What it boils down to is: Are your content marketing efforts effective?
India’s mobile revolution shows no signs of slowing
Currently, India has 523 million internet users, out of which a staggering 234 million are Indian language internet users.
Overall internet users are expected to rise to 601 million in the near future, and Indian language internet users will shoot up to 550 million. This clearly indicates that India is going regional on digital, and fast.
After all these years, content is still king
It’s not enough for a business these days to only look at maximising the performance of its products and services. With advancing technologies and access to growing resources, most businesses have a competitive edge.
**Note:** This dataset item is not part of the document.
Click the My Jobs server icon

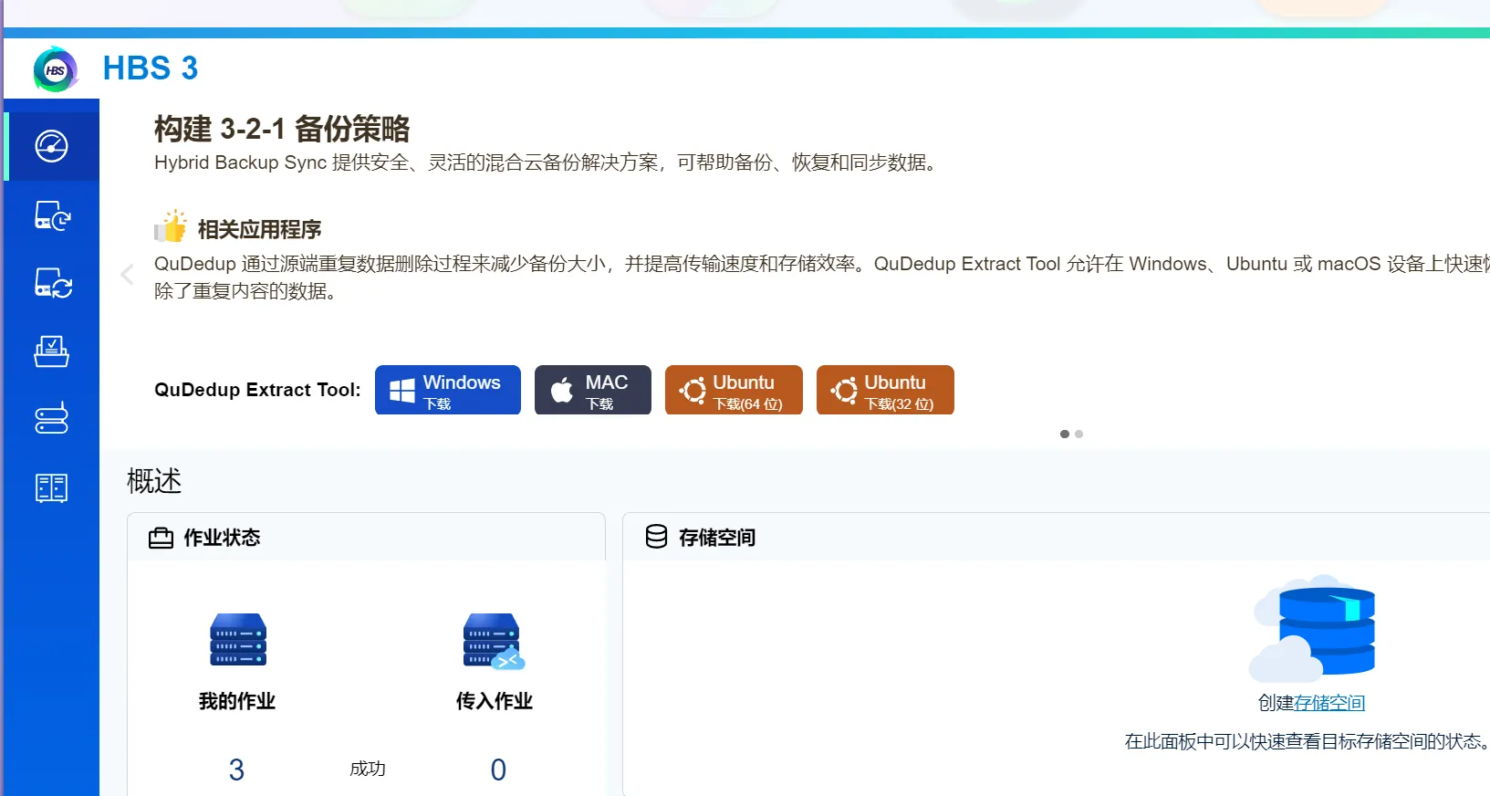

What matters is how a business can stand apart from the competition, despite delivering the same things.
Ensuring business growth and delivering the best to your clients are interdependent. And there’s a very important thread connecting the two.
That thread is content; it is the connecting factor that keeps your customers engaged.
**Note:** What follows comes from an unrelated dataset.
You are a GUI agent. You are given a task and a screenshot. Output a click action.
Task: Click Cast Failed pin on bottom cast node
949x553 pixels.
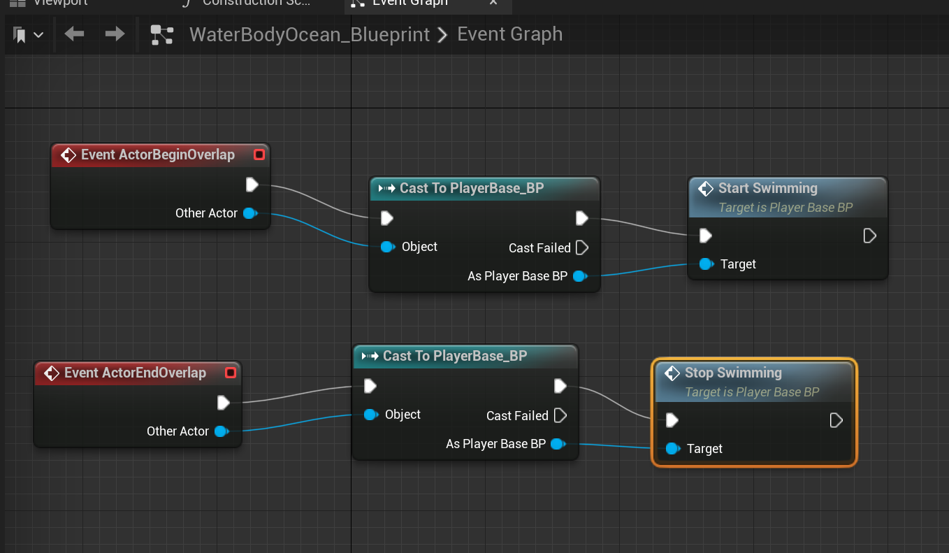tap(560, 415)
And when we speak of content, it’s not the volume, but the potential it has to create long-lasting impact.
What can tech do for you and your clients?
As a marketer, it’s crucial for you to build your own brand, highlight your expertise and craft communication around this.
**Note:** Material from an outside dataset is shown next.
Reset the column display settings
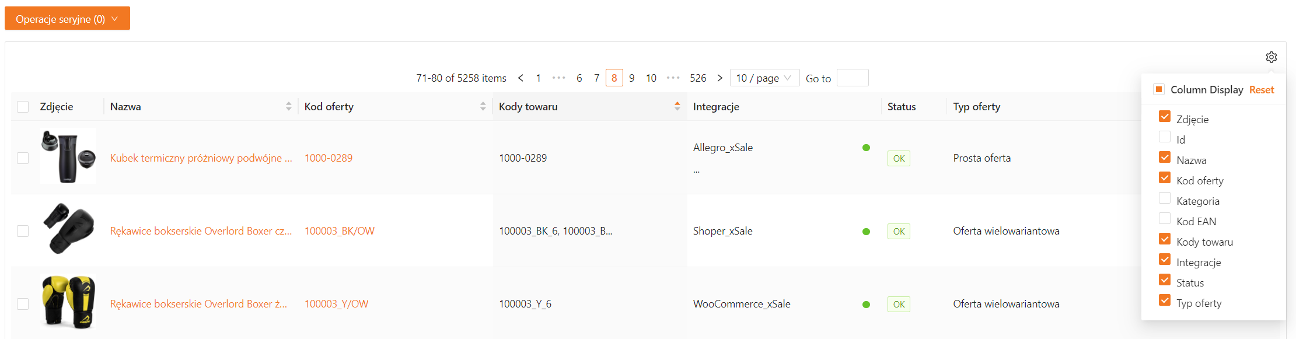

Your client on the other hand, needs to leverage the latest available technology to best connect with their audience.
Let's look at each of these independently.
To stand out as an expert in your industry, you can use content that highlights your strengths.
Maybe you’re a gifted writer. Maybe you’re an imaginative designer. Or a good orator. You needn’t worry about how you communicate – what matters is that you do it.
Blogs, audios, videos – all work excellently, and you can make them available on relevant social media platforms like Facebook or LinkedIn. You could even create your own podcast!
As for your client – you need to think on multiple levels. What is the language that client assets need to communicate in?
From a content point of view, are they set up such that they can leverage the latest and most popular content mediums? Do they have the tools to create targeted communication for voice? Knowing video is the most utilised mode of content, is your client set for video? As a service provider to your client, you need to enable them for all of these.
Today’s audience consume content on several digital outposts. And while we can evaluate where our audiences go, it’s important to present our content in an interesting, consumable format.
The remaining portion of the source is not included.